SUMMARY OF THE INVENTION

A system for synchronizing data between at least 2 separate appliances connected to a communications network is provided. The system includes one appliance of the at least 2 separate appliances for initiating synchronization, a data record containing editable and non-editable fields, and a software program for separating individual ones of editable fields and non-editable fields from the record and packaging them for transmission over the network to one or more of the other appliances.
In one example, the communications network is the Internet network including one or more sub networks connected to the Internet network. In this example, the communicating appliances are of the same type or any mix of, desktop computers, laptop computers, cellular telephones, personal digital assistants, digital music players, hand held communicators, desktop entertainment systems, mobile information systems, and data servers. Also in this example, the appliance initiating a synchronization is one of a desktop computer, a laptop computer, a cellular telephone, a personal digital assistant, a digital music player, a hand held communicator, a desktop entertainment system, or a mobile information system.
In one case, the non-editable fields include one or more fields for identifying the record, a source appliance that originated the record and the source appliance that initiated a revision to the record.
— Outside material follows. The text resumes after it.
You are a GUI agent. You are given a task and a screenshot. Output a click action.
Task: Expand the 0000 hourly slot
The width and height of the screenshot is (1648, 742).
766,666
In one case, the editable fields include one or more fields adapted to contain data about an item, pointers to attached data, or command lines for performing one or more tasks related to an item.
In a preferred example, the data record provides at minimum identification data related to the record identification, field identification, source device identification, item revision identification, and status related to a change implementation. In one example, the data record further identifies the source machine making a data change, the name of the user making the data change, and the name of the user who originally created the record.
In one example, the software program is an application program interface installed to an appliance-resident data processing program. In this example the data processing program may be one of a word processor, a calendar application, a scheduler, a drawing program, a picture editing application and an email client or a personal data organizer.
In a variation to the above example, the software program may be automatically invoked and automatically completes field replication, packaging, and buffering for transmission based on the user working in a resident client application for editing an item.
According to another example of the present invention, a data record for facilitating data synchronization is provided. The data record includes a plurality of editable and non-editable data fields, a unique identifier associated with one of the non-editable fields identifying the source of the data record, and a unique identifier associated with one of the non-editable fields identifying one or more sources who have edited the data record.
In one example, the data record further includes an identification of a user that created the record, and identification of any users who have edited the record.
According to yet another example of the present invention, a transmittable synchronization package for synchronizing data between at least two appliances connected to a communication network is provided. The synchronization package includes at least one editable data field containing data for synchronization or a pointer to data for synchronization, at least one non-editable data field for identifying a record, a source of the synchronization package, and a revision number for the changed data.
According to still another example of the present invention, a software application for facilitating data synchronization between at least 2 appliances connected to a communications network is provided. The software includes a portion thereof for representing an item in the form of a record, the record containing editable and non-editable fields, a portion thereof for separating individual ones of the editable and non-editable fields from the record into a transmittable update package and for transmitting the package over the network, and a portion thereof for receiving the transmitted package and applying that package to a version of the original record.
In one example, the software application further includes a first application program interface installed to a generic software application adapted to edit the item, the interface adapted to automatically create the transmittable package, and a second application program interface installed to the generic software application adapted to edit the item, the interface adapted to automatically apply the changed data to the item and to the resident copy of the changed record.
In the above example, the generic application may be one of a word processor, a sound editing application, a graphics editing application, a drawing program, a Web page editing application, or a movie editing application.
According to a further example of the present invention, a method for synchronizing data between two or more appliances connected to a communications network is provided. The method includes different cases (or acts, or activity scenarios) for (a) editing an item or performing a task related to an item on a sending appliance, (b) updating a local record of the item and retaining the change data from the record, (c) packaging the change data and the record and source identification data for transmission as a record update, (d) transmitting the package to the other appliance or appliances designated to receive synchronization, (e) receiving the package at the other appliance or appliances, (f) updating the local copy of the original record on that appliance or appliances according to the package contents, and (g) applying the change data from the new record to the item or items to be changed.
In one aspect of the method, in act (e) a receipt is generated and sent back to the sender after validating the package. In another aspect of the method, acts (b) and (c) are automatically performed by an application program interface installed to editing or tasking software adapted to edit or perform tasks related to the item. In this aspect, acts (e) through (g) may also be automatically performed by an application program interface installed to editing or tasking software adapted to edit or perform tasks related to the item, the application program interface invoked at act (e) after the package is sufficiently identified. In still another aspect, in act (d), the transmission is metered to avoid taxing bandwidth reserved for a higher priority task simultaneously being performed by a sending appliance.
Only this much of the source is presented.